Work request: Retype every record below exactly as it appears.

Raw data:
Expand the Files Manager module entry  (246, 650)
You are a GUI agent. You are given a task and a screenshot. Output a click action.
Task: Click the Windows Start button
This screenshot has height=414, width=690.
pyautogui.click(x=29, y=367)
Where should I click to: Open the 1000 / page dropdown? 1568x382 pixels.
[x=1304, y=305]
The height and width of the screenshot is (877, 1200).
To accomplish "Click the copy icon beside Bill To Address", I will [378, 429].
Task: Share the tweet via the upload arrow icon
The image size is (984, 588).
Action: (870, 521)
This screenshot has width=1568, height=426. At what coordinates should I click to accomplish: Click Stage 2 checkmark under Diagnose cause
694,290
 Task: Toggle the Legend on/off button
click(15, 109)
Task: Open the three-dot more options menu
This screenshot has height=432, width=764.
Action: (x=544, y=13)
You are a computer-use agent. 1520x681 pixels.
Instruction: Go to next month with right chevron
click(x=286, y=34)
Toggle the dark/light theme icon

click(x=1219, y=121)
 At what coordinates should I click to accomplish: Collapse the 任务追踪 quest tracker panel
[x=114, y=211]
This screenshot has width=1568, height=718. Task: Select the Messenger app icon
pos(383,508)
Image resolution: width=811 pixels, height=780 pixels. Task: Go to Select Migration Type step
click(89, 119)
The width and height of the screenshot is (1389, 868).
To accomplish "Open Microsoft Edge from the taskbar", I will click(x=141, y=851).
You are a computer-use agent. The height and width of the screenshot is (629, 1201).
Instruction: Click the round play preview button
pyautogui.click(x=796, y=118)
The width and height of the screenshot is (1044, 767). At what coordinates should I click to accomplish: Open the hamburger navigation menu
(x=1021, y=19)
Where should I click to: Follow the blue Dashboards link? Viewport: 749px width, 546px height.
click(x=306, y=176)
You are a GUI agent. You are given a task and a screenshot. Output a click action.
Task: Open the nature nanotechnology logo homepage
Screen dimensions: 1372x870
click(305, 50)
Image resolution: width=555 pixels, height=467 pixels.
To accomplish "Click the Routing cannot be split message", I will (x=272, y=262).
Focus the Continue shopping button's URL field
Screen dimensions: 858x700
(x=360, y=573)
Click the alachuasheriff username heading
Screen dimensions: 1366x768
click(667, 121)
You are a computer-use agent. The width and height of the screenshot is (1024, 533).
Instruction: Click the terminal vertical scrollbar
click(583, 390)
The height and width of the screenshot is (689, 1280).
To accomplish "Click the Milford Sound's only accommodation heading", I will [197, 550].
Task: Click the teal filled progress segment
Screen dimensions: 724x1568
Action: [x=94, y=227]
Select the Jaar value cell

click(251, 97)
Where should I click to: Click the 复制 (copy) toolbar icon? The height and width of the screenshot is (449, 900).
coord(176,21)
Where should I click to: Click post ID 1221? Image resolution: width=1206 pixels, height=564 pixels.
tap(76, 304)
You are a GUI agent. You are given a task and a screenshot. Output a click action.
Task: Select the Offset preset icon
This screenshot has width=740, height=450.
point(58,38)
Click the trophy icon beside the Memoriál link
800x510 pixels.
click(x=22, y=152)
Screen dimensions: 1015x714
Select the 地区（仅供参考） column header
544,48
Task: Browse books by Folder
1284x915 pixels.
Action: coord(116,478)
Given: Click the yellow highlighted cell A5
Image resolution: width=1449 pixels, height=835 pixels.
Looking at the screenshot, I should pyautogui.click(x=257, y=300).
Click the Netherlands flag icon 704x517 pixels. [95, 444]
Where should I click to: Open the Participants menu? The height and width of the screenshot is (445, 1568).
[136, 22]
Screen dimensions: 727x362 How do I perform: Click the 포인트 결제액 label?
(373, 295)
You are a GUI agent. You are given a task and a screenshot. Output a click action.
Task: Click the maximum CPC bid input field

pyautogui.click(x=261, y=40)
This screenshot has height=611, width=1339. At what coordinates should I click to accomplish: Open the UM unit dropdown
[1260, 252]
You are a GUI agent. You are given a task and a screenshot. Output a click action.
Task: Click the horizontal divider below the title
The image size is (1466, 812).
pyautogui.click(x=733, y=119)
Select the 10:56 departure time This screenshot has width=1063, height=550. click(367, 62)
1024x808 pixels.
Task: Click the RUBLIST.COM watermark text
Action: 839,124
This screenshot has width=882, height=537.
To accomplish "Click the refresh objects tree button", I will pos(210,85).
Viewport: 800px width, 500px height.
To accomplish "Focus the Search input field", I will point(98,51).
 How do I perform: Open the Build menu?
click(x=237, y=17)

Answer to this task:
Expand the Files Manager module entry  (246, 650)
You are a GUI agent. You are given a task and a screenshot. Output a click action.
Task: Click the Windows Start button
This screenshot has height=414, width=690.
pyautogui.click(x=29, y=367)
Where should I click to: Open the 1000 / page dropdown? 1568x382 pixels.
[x=1304, y=305]
The height and width of the screenshot is (877, 1200).
To accomplish "Click the copy icon beside Bill To Address", I will [378, 429].
Task: Share the tweet via the upload arrow icon
The image size is (984, 588).
Action: (870, 521)
This screenshot has width=1568, height=426. At what coordinates should I click to accomplish: Click Stage 2 checkmark under Diagnose cause
694,290
 Task: Toggle the Legend on/off button
click(15, 109)
Task: Open the three-dot more options menu
This screenshot has height=432, width=764.
Action: (x=544, y=13)
You are a computer-use agent. 1520x681 pixels.
Instruction: Go to next month with right chevron
click(x=286, y=34)
Toggle the dark/light theme icon

click(x=1219, y=121)
 At what coordinates should I click to accomplish: Collapse the 任务追踪 quest tracker panel
[x=114, y=211]
This screenshot has width=1568, height=718. Task: Select the Messenger app icon
pos(383,508)
Image resolution: width=811 pixels, height=780 pixels. Task: Go to Select Migration Type step
click(89, 119)
The width and height of the screenshot is (1389, 868).
To accomplish "Open Microsoft Edge from the taskbar", I will click(x=141, y=851).
You are a computer-use agent. The height and width of the screenshot is (629, 1201).
Instruction: Click the round play preview button
pyautogui.click(x=796, y=118)
The width and height of the screenshot is (1044, 767). At what coordinates should I click to accomplish: Open the hamburger navigation menu
(x=1021, y=19)
Where should I click to: Follow the blue Dashboards link? Viewport: 749px width, 546px height.
click(x=306, y=176)
You are a GUI agent. You are given a task and a screenshot. Output a click action.
Task: Open the nature nanotechnology logo homepage
Screen dimensions: 1372x870
click(305, 50)
Image resolution: width=555 pixels, height=467 pixels.
To accomplish "Click the Routing cannot be split message", I will (x=272, y=262).
Focus the Continue shopping button's URL field
Screen dimensions: 858x700
(x=360, y=573)
Click the alachuasheriff username heading
Screen dimensions: 1366x768
click(667, 121)
You are a computer-use agent. The width and height of the screenshot is (1024, 533).
Instruction: Click the terminal vertical scrollbar
click(583, 390)
The height and width of the screenshot is (689, 1280).
To accomplish "Click the Milford Sound's only accommodation heading", I will [197, 550].
Task: Click the teal filled progress segment
Screen dimensions: 724x1568
Action: [x=94, y=227]
Select the Jaar value cell

click(251, 97)
Where should I click to: Click the 复制 (copy) toolbar icon? The height and width of the screenshot is (449, 900).
coord(176,21)
Where should I click to: Click post ID 1221? Image resolution: width=1206 pixels, height=564 pixels.
tap(76, 304)
You are a GUI agent. You are given a task and a screenshot. Output a click action.
Task: Select the Offset preset icon
This screenshot has width=740, height=450.
point(58,38)
Click the trophy icon beside the Memoriál link
800x510 pixels.
click(x=22, y=152)
Screen dimensions: 1015x714
Select the 地区（仅供参考） column header
544,48
Task: Browse books by Folder
1284x915 pixels.
Action: coord(116,478)
Given: Click the yellow highlighted cell A5
Image resolution: width=1449 pixels, height=835 pixels.
Looking at the screenshot, I should pyautogui.click(x=257, y=300).
Click the Netherlands flag icon 704x517 pixels. [95, 444]
Where should I click to: Open the Participants menu? The height and width of the screenshot is (445, 1568).
[136, 22]
Screen dimensions: 727x362 How do I perform: Click the 포인트 결제액 label?
(373, 295)
You are a GUI agent. You are given a task and a screenshot. Output a click action.
Task: Click the maximum CPC bid input field

pyautogui.click(x=261, y=40)
This screenshot has height=611, width=1339. At what coordinates should I click to accomplish: Open the UM unit dropdown
[1260, 252]
You are a GUI agent. You are given a task and a screenshot. Output a click action.
Task: Click the horizontal divider below the title
The image size is (1466, 812).
pyautogui.click(x=733, y=119)
Select the 10:56 departure time This screenshot has width=1063, height=550. click(367, 62)
1024x808 pixels.
Task: Click the RUBLIST.COM watermark text
Action: 839,124
This screenshot has width=882, height=537.
To accomplish "Click the refresh objects tree button", I will pos(210,85).
Viewport: 800px width, 500px height.
To accomplish "Focus the Search input field", I will point(98,51).
 How do I perform: Open the Build menu?
click(x=237, y=17)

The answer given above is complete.